* Required task: Filter the dataset rows and copy every line that contains the word "dropdown".

* Dataset rows:
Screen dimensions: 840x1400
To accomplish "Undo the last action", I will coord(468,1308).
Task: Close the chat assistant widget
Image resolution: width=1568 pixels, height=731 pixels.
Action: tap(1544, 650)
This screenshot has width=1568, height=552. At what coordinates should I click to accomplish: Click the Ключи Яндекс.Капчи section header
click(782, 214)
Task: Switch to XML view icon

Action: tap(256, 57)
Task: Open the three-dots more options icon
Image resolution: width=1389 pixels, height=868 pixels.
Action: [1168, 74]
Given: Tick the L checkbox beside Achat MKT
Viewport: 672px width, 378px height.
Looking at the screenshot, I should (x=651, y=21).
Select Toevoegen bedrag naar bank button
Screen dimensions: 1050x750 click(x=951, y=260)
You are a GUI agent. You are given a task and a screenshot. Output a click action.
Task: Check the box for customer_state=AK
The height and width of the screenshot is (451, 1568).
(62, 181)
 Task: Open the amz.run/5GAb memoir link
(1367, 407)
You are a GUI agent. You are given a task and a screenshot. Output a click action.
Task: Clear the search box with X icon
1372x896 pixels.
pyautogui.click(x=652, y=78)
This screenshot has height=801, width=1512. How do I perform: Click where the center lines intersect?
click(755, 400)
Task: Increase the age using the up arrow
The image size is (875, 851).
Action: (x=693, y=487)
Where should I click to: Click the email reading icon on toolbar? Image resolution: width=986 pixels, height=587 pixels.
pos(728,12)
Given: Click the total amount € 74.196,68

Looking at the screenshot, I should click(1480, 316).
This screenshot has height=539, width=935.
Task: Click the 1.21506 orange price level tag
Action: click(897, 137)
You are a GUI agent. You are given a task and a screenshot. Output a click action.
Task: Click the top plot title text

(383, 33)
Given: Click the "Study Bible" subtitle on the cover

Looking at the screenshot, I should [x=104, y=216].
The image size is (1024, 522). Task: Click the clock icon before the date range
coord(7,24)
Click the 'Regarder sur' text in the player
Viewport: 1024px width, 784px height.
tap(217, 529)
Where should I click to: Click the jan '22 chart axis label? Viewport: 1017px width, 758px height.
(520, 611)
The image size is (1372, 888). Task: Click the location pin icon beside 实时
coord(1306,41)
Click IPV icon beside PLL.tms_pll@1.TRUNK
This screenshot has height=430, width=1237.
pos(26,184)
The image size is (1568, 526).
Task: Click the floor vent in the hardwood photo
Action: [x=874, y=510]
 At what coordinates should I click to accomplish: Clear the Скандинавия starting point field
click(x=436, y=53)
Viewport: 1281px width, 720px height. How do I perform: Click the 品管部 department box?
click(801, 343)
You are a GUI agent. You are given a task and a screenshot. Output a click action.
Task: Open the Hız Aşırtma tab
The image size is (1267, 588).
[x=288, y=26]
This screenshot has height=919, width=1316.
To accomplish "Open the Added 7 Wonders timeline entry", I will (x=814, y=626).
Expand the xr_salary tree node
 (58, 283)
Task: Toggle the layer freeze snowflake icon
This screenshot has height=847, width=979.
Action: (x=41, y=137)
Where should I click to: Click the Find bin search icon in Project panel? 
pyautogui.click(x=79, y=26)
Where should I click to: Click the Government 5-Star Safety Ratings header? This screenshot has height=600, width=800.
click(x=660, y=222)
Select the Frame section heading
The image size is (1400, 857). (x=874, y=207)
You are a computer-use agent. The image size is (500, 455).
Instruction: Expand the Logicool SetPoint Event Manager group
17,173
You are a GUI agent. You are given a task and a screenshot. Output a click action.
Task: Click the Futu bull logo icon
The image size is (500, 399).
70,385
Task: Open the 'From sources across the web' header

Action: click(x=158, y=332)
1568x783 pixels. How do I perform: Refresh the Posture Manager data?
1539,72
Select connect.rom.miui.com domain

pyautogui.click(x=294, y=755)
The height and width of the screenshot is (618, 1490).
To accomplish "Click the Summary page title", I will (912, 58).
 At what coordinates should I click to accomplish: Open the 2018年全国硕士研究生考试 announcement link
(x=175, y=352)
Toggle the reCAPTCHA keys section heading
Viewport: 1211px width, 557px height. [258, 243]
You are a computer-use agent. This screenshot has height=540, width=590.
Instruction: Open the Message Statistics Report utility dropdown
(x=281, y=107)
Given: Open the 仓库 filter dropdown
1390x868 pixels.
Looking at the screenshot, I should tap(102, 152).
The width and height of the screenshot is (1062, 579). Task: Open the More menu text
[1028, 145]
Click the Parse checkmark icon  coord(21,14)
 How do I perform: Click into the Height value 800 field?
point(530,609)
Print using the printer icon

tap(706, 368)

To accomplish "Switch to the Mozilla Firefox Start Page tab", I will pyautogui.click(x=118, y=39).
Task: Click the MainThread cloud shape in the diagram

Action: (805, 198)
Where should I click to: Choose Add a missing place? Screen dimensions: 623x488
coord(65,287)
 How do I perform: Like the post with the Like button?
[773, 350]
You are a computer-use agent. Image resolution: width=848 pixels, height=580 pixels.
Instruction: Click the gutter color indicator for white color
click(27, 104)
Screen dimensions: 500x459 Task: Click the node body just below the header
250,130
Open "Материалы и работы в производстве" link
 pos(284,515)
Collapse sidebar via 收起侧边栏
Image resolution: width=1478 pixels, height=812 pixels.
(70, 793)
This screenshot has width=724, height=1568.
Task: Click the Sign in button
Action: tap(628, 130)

* Answer to this task:
Instruction: Open the Message Statistics Report utility dropdown
Given: Open the 仓库 filter dropdown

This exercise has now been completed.